## Extract
-.-.-

Housingcosts

12 Jan 2020 - Roberto Lambert

INTRODUCTION

In this project, the monthly housing cost is predicted by applying several supervised machine learning models available in the Python scikit-learn library. A potential home buyer could benefit from this machine learning application by providing the user a cost estimate of a property before closing the deal. Government agencies could use this application to identify homes in financial distress in a given region, thereby influencing their policy decisions.

DATA

The data set used is called the Housing Affordability Data System (HADS) which consists of individual datasets spanning the years 1985 to 2013. The data sets are available for download here: American Housing Survey: Housing Affordability Data System. The HADS data are sourced from the American Housing Survey (AHS) national sample microdata and the AHS metropolitan sample microdata. Therefore, more details can be obtained by referring to the AHS data. Each row in the data is an observation of a housing unit. The features fall under 4 categories:

Cost measures: Utility costs, mortgage payments, HOA fees
Housing unit characteristics: number of bedrooms, year built, location, structure type
Household characteristics: income, number of people, rent/owner status
Local market conditions: median income, fair market rent, poverty level income

To avoid data leakage issues, the features corresponding to cost measures are not fed into the machine learning models. The table below lists the features used to predict the monthly housing cost.

Feature Name	Description
AGE	Age of head of household
BEDRMS	Number of bedrooms in unit
FMR	Fair market rent
INCRELAMIPCT	Household income relative to area median income (percent)
IPOV	Poverty income
LMED	Area median income (average)
NUNITS	Number of units in building
PER	Number of persons in household
ROOMS	Number of rooms in unit
VALUE	Current market value of unit
REGION	Census region
YEAR	Year of housing survey
FMTBUILT	Year unit was built
FMTASSISTED	Assisted housing
FMTSTRUCTURETYPE	Structure type
FMTMETRO	Central city/suburban status
FMTZADEQ	Adequacy of unit

The HADS data files provide more features which are not included in the following analysis. These discarded variables are related to either LMED or INCRELAMIPCT.

Note that the features starting with string FMT (for formatted) are categorical variables. Therefore one-hot encoding was applied to these, ending up with with a 29-dimensional feature space. Following various data clearning/wrangling steps, the data set ends up having 486,785 observations.

For the analysis that follows, Python code was written in various Jupyter notebooks. The notebook files can be found here

MODELS

Two supervised learning algorithms are applied to predict the monthly housing cost (column name is ZSMHC in data files): ridge linear and random forest. The data is split into a test and training set. The training set is used to fit the model and the test data is used to calculate the model’s score. The table below lists the scores for the different models¹:

Model	Score
Linear Ridge	0.554
Random Forest	0.606

Ridge Linear Model

This model is applied due to its simplicity and easy interpretability of the output coefficients. At first, the hyperparameter alpha is tuned over the range from 0.01 to 100. The best value was found to be an alpha of 10. However, the score value was roughly the same across all values of alpha used (score was about 0.57). In order to compare the relative importance of the coefficients, the data was scaled to mean 0 and variance 1, and the train scaled data was fitted to a linear ridge instance with alpha set to 10. The corresponding coefficients for the scaled data are plotted below.

-.-.-

## Written task 1
Decide whether each statement below agrees with the housing cost article. Answer yes or no for each, and quote the words from the article that settle it.
(a) The HADS data sets cover the years 1985 to 2013.
(b) The features for cost measures are used as inputs to the machine learning models.
(c) For the ridge linear model, the best alpha found was 10.
## Written task 2
Reproduce word for word the stretch of the housing cost article from "INTRODUCTION" through "their policy decisions.".

## Data block

-.-.-

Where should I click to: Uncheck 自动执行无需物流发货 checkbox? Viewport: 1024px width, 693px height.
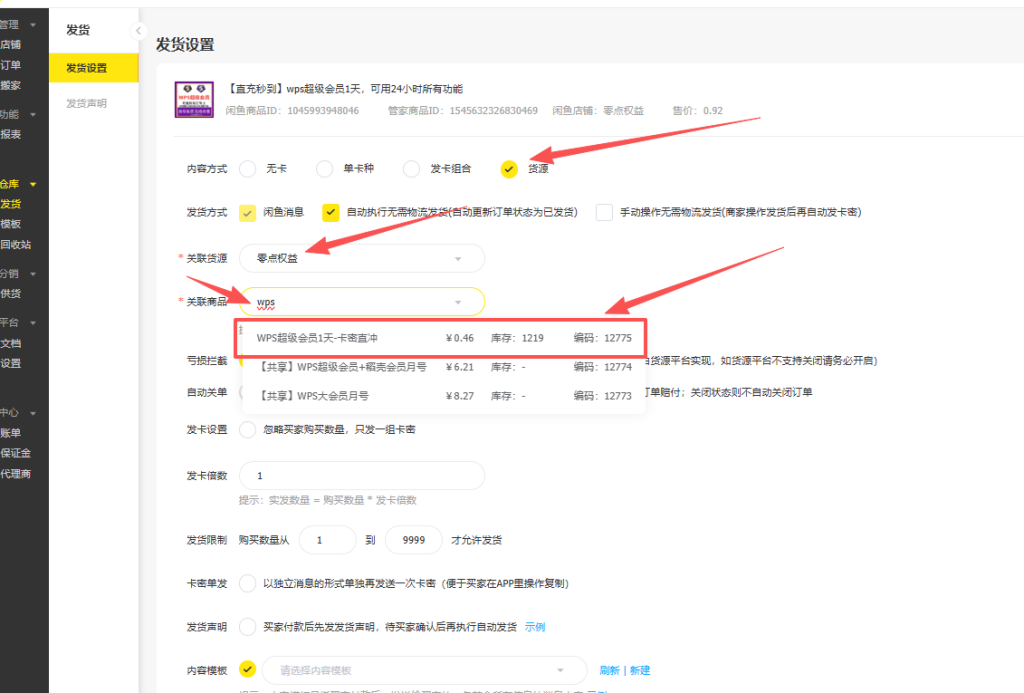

-.-.-

## Expected output 1
(a) Yes: "spanning the years 1985 to 2013"
(b) No: "the features corresponding to cost measures are not fed into the machine learning models"
(c) Yes: "The best value was found to be an alpha of 10."

## Expected output 2
INTRODUCTION

In this project, the monthly housing cost is predicted by applying several supervised machine learning models available in the Python scikit-learn library. A potential home buyer could benefit from this machine learning application by providing the user a cost estimate of a property before closing the deal. Government agencies could use this application to identify homes in financial distress in a given region, thereby influencing their policy decisions.